| Assigned task |
Return, from the lines below, each one that includes the word "CHÀO".

BEGIN Data

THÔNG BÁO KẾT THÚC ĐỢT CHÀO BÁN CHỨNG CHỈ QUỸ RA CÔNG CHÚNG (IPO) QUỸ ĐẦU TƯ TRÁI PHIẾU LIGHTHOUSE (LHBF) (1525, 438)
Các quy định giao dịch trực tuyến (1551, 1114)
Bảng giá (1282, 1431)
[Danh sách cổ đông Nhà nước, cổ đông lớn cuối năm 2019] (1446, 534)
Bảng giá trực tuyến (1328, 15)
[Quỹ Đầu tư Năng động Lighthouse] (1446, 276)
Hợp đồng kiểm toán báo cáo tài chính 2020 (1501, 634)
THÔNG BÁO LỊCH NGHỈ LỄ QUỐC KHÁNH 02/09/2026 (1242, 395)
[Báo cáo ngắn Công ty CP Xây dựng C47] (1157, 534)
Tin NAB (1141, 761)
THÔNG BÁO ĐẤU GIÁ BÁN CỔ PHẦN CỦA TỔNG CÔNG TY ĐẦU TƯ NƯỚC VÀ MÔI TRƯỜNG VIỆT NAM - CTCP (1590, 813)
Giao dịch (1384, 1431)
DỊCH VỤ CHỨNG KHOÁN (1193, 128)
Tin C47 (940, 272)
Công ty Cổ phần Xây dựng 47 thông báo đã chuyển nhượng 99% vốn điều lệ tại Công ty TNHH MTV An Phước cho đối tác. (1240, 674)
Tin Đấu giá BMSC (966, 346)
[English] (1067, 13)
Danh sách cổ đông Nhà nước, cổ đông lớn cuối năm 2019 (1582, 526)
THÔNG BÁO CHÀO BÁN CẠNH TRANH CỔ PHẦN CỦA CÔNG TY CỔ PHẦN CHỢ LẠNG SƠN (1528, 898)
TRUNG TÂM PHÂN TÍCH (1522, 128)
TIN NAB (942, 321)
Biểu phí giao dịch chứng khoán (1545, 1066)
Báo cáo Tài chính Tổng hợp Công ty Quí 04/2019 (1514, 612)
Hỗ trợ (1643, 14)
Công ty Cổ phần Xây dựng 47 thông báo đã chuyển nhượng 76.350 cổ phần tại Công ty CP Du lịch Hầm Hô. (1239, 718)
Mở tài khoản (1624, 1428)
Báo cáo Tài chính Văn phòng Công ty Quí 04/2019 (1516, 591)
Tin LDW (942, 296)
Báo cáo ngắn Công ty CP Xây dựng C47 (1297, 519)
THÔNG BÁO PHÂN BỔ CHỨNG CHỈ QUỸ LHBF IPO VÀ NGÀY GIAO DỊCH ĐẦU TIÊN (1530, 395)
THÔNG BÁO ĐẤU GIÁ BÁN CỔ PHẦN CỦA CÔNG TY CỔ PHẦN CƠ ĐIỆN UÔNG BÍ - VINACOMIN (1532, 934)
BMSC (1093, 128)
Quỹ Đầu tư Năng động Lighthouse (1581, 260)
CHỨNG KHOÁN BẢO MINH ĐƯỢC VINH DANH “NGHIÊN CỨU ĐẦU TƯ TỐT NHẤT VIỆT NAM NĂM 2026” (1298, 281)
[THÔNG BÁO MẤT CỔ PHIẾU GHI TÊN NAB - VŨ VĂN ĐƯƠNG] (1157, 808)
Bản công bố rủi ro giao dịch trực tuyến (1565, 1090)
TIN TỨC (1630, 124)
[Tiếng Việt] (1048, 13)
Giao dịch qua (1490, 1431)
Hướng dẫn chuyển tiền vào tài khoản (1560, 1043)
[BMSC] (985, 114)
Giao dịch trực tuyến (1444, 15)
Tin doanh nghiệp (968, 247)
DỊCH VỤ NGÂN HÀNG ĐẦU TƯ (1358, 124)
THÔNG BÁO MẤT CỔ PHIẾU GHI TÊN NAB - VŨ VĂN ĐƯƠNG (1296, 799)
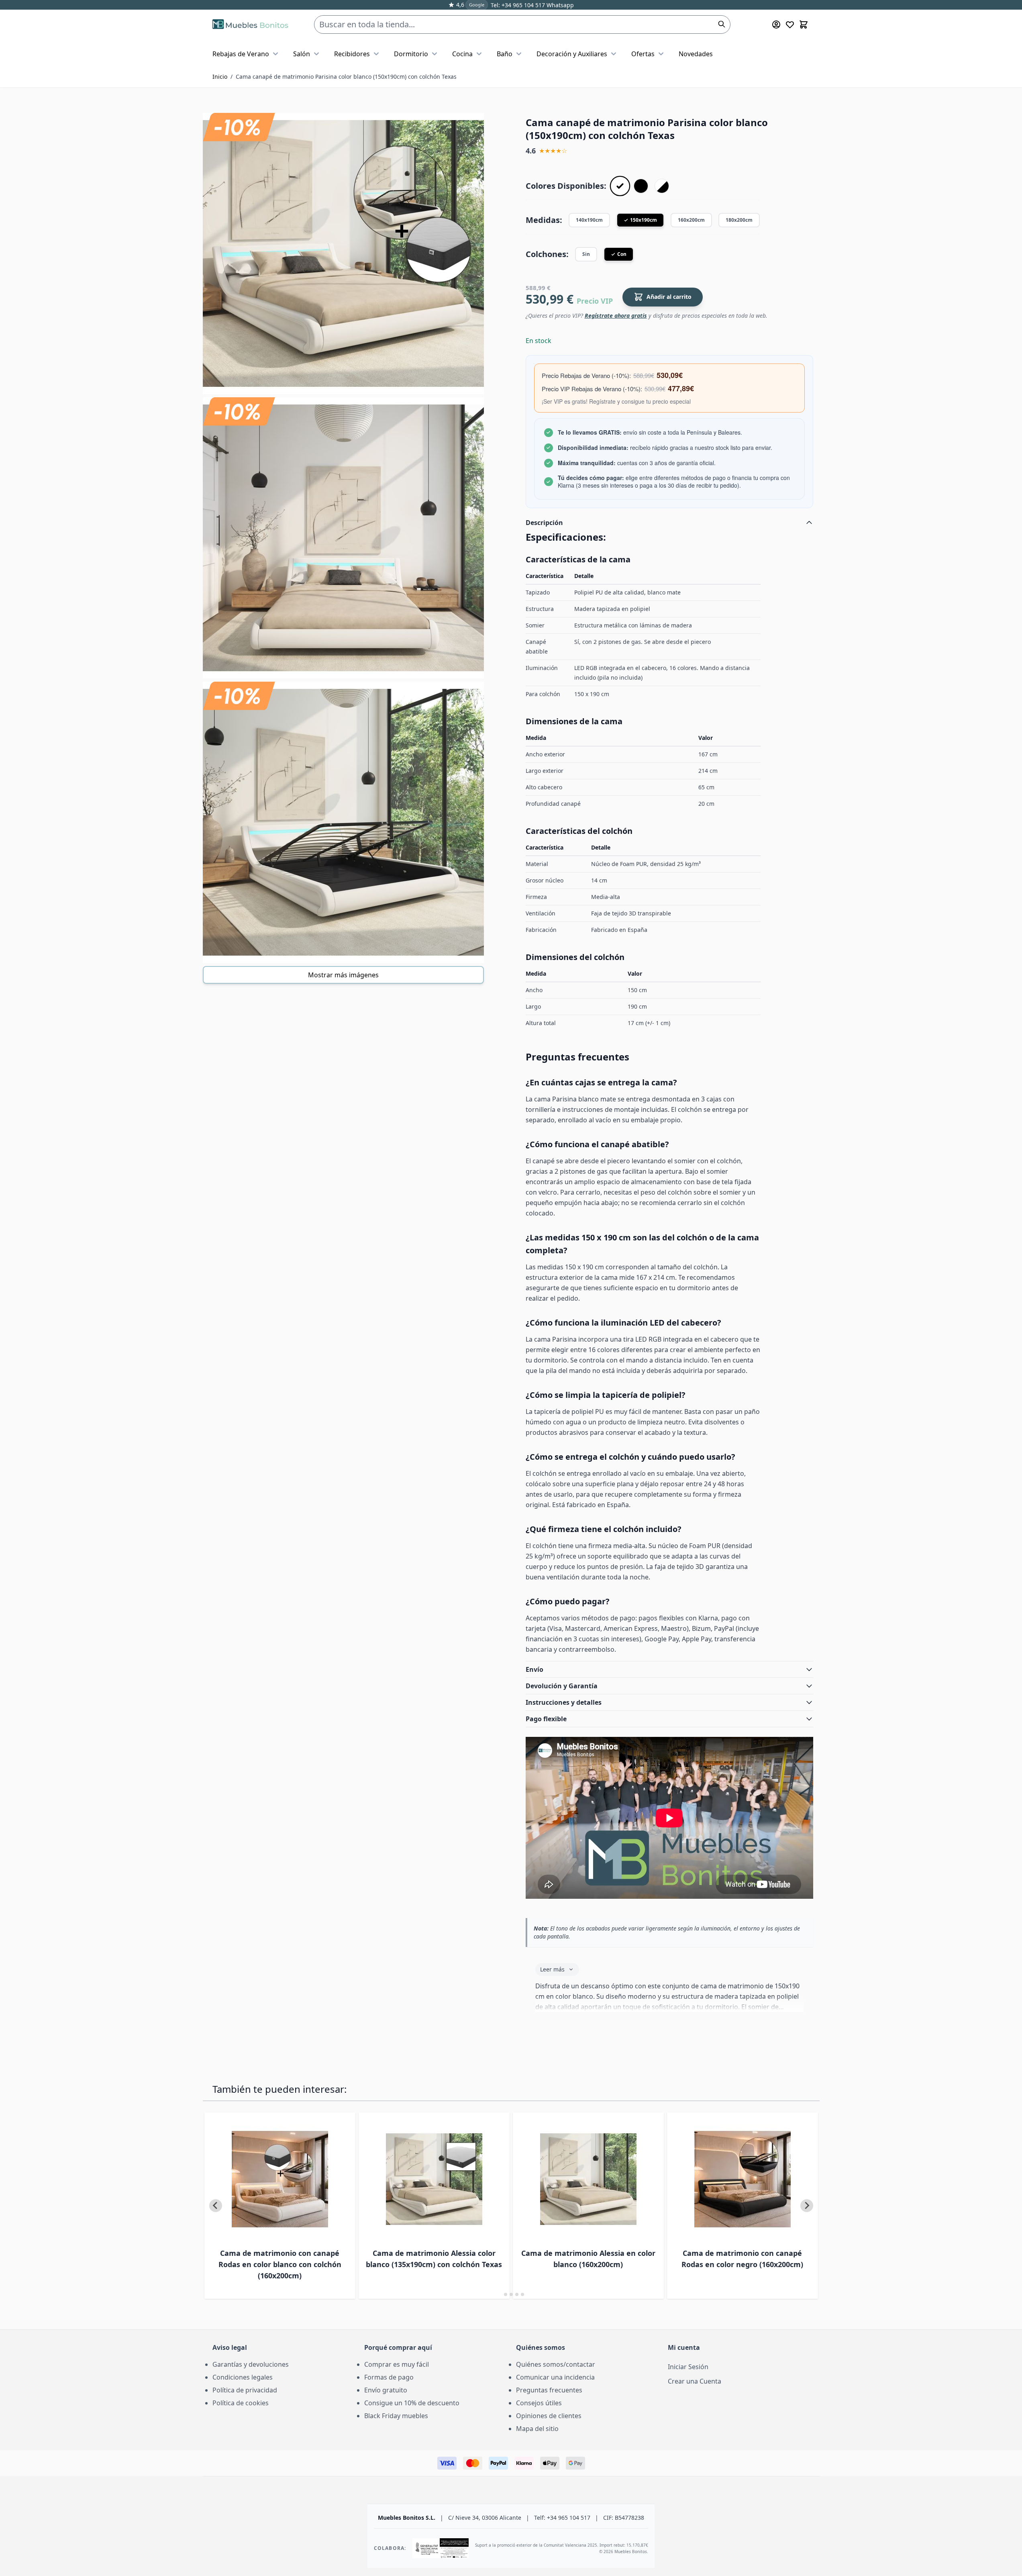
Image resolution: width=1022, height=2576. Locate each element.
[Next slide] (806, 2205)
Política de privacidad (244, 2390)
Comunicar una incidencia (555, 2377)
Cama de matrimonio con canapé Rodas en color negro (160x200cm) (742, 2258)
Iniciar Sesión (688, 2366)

END Data

| Task answer |
THÔNG BÁO KẾT THÚC ĐỢT CHÀO BÁN CHỨNG CHỈ QUỸ RA CÔNG CHÚNG (IPO) QUỸ ĐẦU TƯ TRÁI PHIẾU LIGHTHOUSE (LHBF) (1525, 438)
THÔNG BÁO CHÀO BÁN CẠNH TRANH CỔ PHẦN CỦA CÔNG TY CỔ PHẦN CHỢ LẠNG SƠN (1528, 898)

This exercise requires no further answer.